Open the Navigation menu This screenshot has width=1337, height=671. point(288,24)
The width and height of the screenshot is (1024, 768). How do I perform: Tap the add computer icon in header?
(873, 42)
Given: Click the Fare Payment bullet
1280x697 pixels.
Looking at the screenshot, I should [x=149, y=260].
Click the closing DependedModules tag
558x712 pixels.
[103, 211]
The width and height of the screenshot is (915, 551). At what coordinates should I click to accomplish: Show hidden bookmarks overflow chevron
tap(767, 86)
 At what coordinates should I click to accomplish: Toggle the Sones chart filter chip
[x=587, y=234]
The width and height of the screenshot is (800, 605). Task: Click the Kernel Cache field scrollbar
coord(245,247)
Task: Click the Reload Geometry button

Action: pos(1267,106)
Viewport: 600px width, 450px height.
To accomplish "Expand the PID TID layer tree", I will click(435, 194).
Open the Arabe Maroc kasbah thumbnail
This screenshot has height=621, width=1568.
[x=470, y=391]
+ + + + + + +
Work request: Each line of the data must be written out exactly as it appears.

Result for this exercise:
Open the Navigation menu This screenshot has width=1337, height=671. point(288,24)
The width and height of the screenshot is (1024, 768). How do I perform: Tap the add computer icon in header?
(873, 42)
Given: Click the Fare Payment bullet
1280x697 pixels.
Looking at the screenshot, I should [x=149, y=260].
Click the closing DependedModules tag
558x712 pixels.
[103, 211]
The width and height of the screenshot is (915, 551). At what coordinates should I click to accomplish: Show hidden bookmarks overflow chevron
tap(767, 86)
 At what coordinates should I click to accomplish: Toggle the Sones chart filter chip
[x=587, y=234]
The width and height of the screenshot is (800, 605). Task: Click the Kernel Cache field scrollbar
coord(245,247)
Task: Click the Reload Geometry button

Action: pos(1267,106)
Viewport: 600px width, 450px height.
To accomplish "Expand the PID TID layer tree", I will click(435, 194).
Open the Arabe Maroc kasbah thumbnail
This screenshot has height=621, width=1568.
[x=470, y=391]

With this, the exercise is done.